Es gab Gerüchte, dass sie eine Affäre mit dem unehelichen Sohn der Gu-Familie hatte, bestätigt wurde das allerdings nie, vor allem, weil Gu Zhen angeblich mit einem Mädchen der Nie-Familie verlobt war.
Seltsam benahm sich auch ihre Mutter, seitdem Yang Jiu öffentlich erklärt hatte, dass er Yang Jia als Nachfolgerin der Yang Corporation ausbilden werde. Yang Meiyi spürte, dass zwischen Yang Jiu und Sang Xiu ein Geheimnis lag.
Aber am meisten fehlte ihr Fu Mingze, ihr vertrauensvoller Zuhörer. Obwohl er sich öffentlich kühl ihr gegenüber verhielt, wusste nur sie, wie oft er ihr mit den Hausaufgaben geholfen hatte. Er behauptete dann stets, dies zu tun, damit sie sich nicht bei seinem Großvater ausweinte.
Er mahnte sie, niemandem zu vertrauen und nicht naiv zu sein. Die Welt sei nicht so, wie sie erscheint, und sie würde es eines Tages verstehen. Doch sie fragte sich, ob dieser Tag je kommen würde. Sie hatte ihr Leben als Yang Meiyi liebgewonnen und überlegte, ob sie etwas tun konnte, um ihren eigenen Tod zu verhindern. Doch wie sollte sie das anstellen, wenn sie das genaue Datum nicht kannte, nicht wusste, wie die echte Meiyi gestorben war, da der Autor nur von ihrem Tod berichtete und davon, wie Sang Xiu danach den Verstand verloren hatte.

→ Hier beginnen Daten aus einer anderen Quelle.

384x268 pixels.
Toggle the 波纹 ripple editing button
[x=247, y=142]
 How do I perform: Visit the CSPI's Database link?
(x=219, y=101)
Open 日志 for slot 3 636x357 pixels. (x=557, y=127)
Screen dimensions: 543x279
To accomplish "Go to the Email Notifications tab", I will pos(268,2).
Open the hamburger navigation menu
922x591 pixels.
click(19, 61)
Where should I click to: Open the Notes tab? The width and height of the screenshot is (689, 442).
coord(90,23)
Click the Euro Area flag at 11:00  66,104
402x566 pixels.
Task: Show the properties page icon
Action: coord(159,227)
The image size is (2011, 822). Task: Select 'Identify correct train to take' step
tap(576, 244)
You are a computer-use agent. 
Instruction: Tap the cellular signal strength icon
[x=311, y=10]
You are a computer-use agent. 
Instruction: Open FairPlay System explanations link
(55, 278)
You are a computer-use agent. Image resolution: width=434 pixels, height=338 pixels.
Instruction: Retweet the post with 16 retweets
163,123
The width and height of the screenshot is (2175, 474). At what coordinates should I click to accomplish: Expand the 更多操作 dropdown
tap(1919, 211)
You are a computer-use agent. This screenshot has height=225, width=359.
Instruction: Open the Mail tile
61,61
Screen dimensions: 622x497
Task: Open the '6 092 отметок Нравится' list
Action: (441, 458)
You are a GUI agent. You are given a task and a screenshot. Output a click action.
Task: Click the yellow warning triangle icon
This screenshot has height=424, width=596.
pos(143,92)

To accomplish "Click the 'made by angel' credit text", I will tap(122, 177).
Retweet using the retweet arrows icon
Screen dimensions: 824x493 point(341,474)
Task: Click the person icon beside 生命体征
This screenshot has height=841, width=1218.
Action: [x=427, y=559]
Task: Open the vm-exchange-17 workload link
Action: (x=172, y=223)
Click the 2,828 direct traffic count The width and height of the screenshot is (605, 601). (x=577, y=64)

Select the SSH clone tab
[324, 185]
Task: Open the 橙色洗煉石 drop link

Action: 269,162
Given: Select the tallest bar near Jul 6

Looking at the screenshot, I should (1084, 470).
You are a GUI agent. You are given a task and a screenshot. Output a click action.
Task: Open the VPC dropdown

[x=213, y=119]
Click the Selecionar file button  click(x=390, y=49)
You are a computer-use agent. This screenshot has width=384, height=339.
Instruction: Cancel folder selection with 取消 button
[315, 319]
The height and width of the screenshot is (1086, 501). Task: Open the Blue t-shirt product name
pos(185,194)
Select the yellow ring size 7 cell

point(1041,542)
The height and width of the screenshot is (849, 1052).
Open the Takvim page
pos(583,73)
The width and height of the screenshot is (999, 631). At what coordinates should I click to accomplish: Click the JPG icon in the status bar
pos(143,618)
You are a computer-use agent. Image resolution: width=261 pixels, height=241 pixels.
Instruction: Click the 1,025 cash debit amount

Nein, es musste etwas geben, was sie tun konnte. Sie war nicht mehr das einfache Mädchen namens Liu Yi, sie war jetzt Yang Meiyi, die angenommene Enkeltochter von Fu Shen, und auch wenn es der Wille des Autors wäre, sie weigerte sich zu sterben, sie weigerte sich, diese Welt zu verlassen. Sie war es, die nun das Leben von Yang Meiyi kontrollierte, sie und niemand sonst.